Page excerpt Block Start

Gentle Sleep Coaching refers to an approach developed by Kim West, LCSW-C (a.k.a. “The Sleep Lady”). The Gentle Approach involves gathering information about you, your baby, and your family. It takes into account the baby’s development, temperament, and feeding, as well as parents’ goals, philosophy, and needs to devise a plan for improving sleep that does not involve leaving the baby alone to cry. A Gentle approach can work for parents who want to continue cosleeping or room-sharing, or for moms who would like to continue night-nursing.
This is not about forcing you or your baby into a pre-designed, crying-based program. We work together to come up with a plan that you feel good about.
Research has shown that coaching and support
• Reduces stress and anxiety
• Improves parents’ confidence
• Prevents depression
Coaching and support...
• Allows for a tailored approach
• Gives you feedback so you can see that progress is being made
• Helps you troubleshoot when things don't go as planned
• Helps parents when books and other advice don't seem to work
My philosophy about sleep
Waking at night is what babies are wired to do.

Page excerpt Block End
Data block Block Start

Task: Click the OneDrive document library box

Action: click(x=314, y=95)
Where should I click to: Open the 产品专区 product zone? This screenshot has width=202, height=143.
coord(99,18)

Data block Block End

### Task set
1: Set down the part of the Gentle Sleep Coaching page that begins at the words "Gentle Sleep Coaching" and stops after the words "Coaching and support...", copying it word for word.
2: Take the Gentle Sleep Coaching page further, picking up after its final line about waking at night.

### Activity answers
1:
Gentle Sleep Coaching refers to an approach developed by Kim West, LCSW-C (a.k.a. “The Sleep Lady”). The Gentle Approach involves gathering information about you, your baby, and your family. It takes into account the baby’s development, temperament, and feeding, as well as parents’ goals, philosophy, and needs to devise a plan for improving sleep that does not involve leaving the baby alone to cry. A Gentle approach can work for parents who want to continue cosleeping or room-sharing, or for moms who would like to continue night-nursing.
This is not about forcing you or your baby into a pre-designed, crying-based program. We work together to come up with a plan that you feel good about.
Research has shown that coaching and support
• Reduces stress and anxiety
• Improves parents’ confidence
• Prevents depression
Coaching and support...

2:
Nightwaking is actually normal and necessary for many infants in the first year.
From a biological perspective, they are hard-wired to want parental presence. That’s what babies do. For today’s parents, however, all that nightwaking is unsustainable. And so we ask infants to adapt by helping them sleep for longer stretches at night.
However, it is possible to take a gradual approach to stretching out sleep. There are ways that take it all into account in order to come up with a reasonable approach that guides everyone toward better sleep.
Parents can take a breath. Sleep is important, but it’s not the only thing …
So much sleep advice can make it seem like “if your baby isn’t sleeping 10 hours straight by 3 months, you’re failing as a parent.” Not true. There is time to intervene in sleep. The older a baby gets, the more resources they have that they can draw on. As babies grow through the first year, they have a wider range of abilities to distract, self-soothe, and understand that you don’t disappear if you leave the room.
Parenting is a long road and sleep is just one small part it.
My position on crying and sleep.
Developing self-soothing and self-regulation skills are important to overall health, but this development is gradual and tied to brain development and maturation.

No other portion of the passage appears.